More from the Harrington 1/2 Mile

I recently sent the Harrington slides down to Larry Lawrence for his blog The Rider Files. He's a contributing editor at Cycle World, and has a superb collection of motorcycle racing photos taken during the 80's and up to current times. He also has an encyclopedic knowledge of the racers, down to the names of club level riders all over the country.

He had offered to digitize the slides for me, and if any were worthy he would load some on his site. Well he came through on both promises, as I just got the slides back along with a CD containing the digi's, and he did in fact publish many of the images on The Rider Files, including the identification of riders. I was pretty psyched to find out who I had photos of;

Here's Chris Carr riding a Wood Rotax sporting an amateur plate with Dellorto sponsorship.


Randy Goss, check the helmet sponsor!


Bubba Shobert on the RS750


I'll post more of these as I have time, but you can check 'em out at the rider files...

Big thank you to Larry for his work!

Tuesday, November 8, 2011

Great weekend

It would be hard to exaggerate how great this past weekend was! Scott flew up from Brooklyn, and Hannah was here, and we really packed a lot in. Some of the highlights;

On Saturday, Scott and Hannah and I met Seamus and Jay at Matt's place in Milton for some epic trail riding. Matt very graciously loaned Scott his YZ250F to ride, and Matt drove his dune buggy down to the moto track for a few laps. Seamus, Jay and Scott took off on the woods loop while Hannah and I did some laps on the track. Matt gave Hannah a ride in the buggy as well. When the guys returned I went for a ride on the woods loop with them and Hannah stayed on the track to work on her moto technique.

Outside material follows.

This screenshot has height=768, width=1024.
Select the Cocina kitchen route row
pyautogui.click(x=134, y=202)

Seamus gettin' some on the powerline.


Group photo, taken by Jay.






On Sunday the family headed over to Hunter Farm to shoot some clays. In my case it was more like shoot at some clays, I missed most of 'em. Jay and Ben Danger eventually found their way over and joined us.

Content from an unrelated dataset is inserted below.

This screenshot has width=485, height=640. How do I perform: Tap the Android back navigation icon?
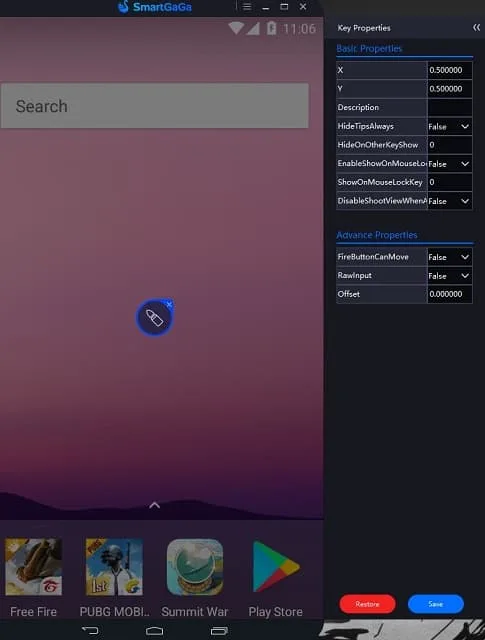coord(90,631)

The latest fashion trend at the Gun Club....leather jackets


After shooting a case of 12G shells and a couple boxes of 410, we headed home for lunch.

Bonfire was next on the list, with some XR200 seat time thrown in...

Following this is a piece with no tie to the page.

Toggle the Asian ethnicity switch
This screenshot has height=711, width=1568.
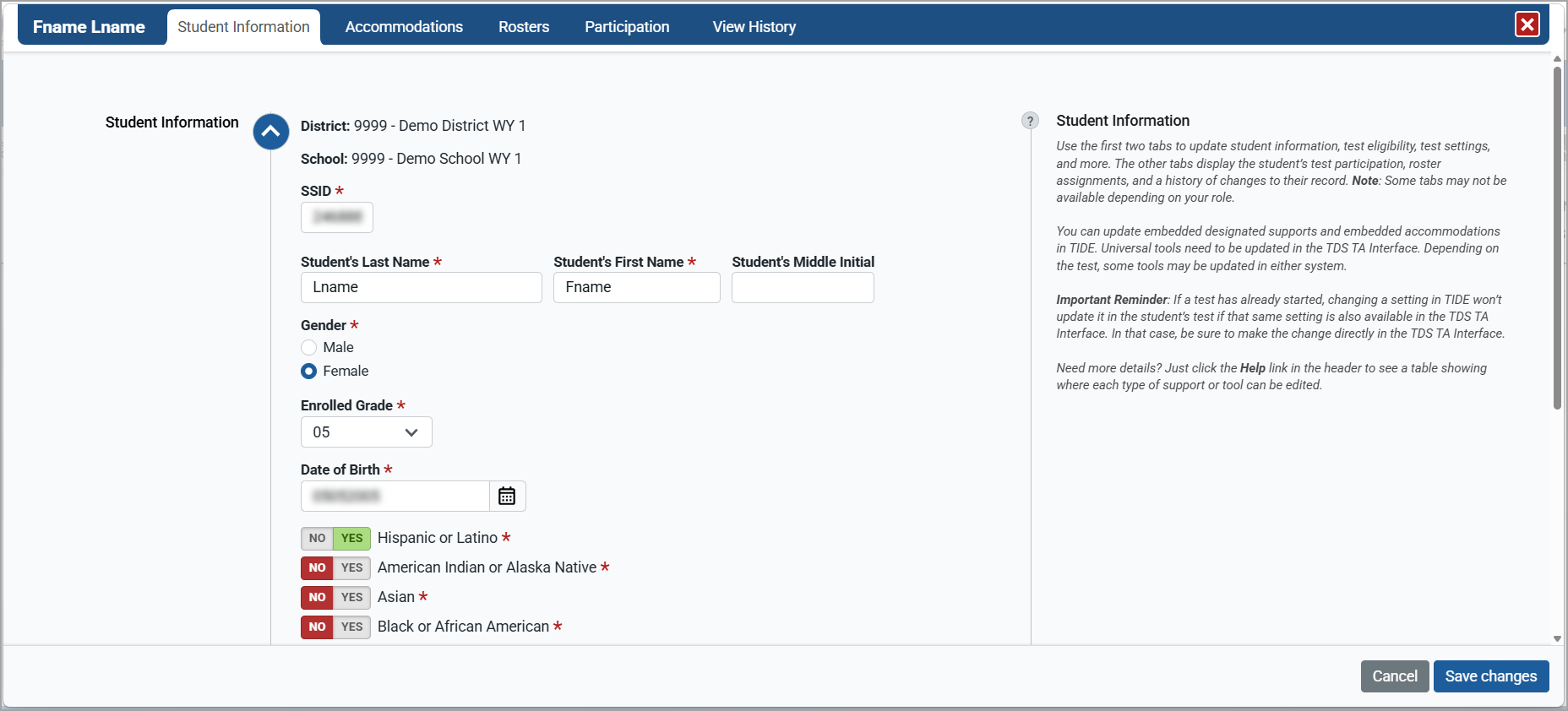(335, 598)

Sandy got lots of garden clean-up done.




Who can resist a motorcycle fire jump? Scott couldn't.




Sunday, October 23, 2011

300 EXC rebuild

I finally finished the rebuild of my KTM engine. I had to tear it down because of a couple episodes of air filter leaks allowing unfiltered air, dust and sand into the engine. I had hoped that the damage would be limited to the top end, but the connecting rod had some play, so it turned into a complete tear down. I started on a Sunday a few weeks ago, and I had the cylinder off pretty quickly, but I ran out of time to split the cases, so that would have to happen on a Thursday.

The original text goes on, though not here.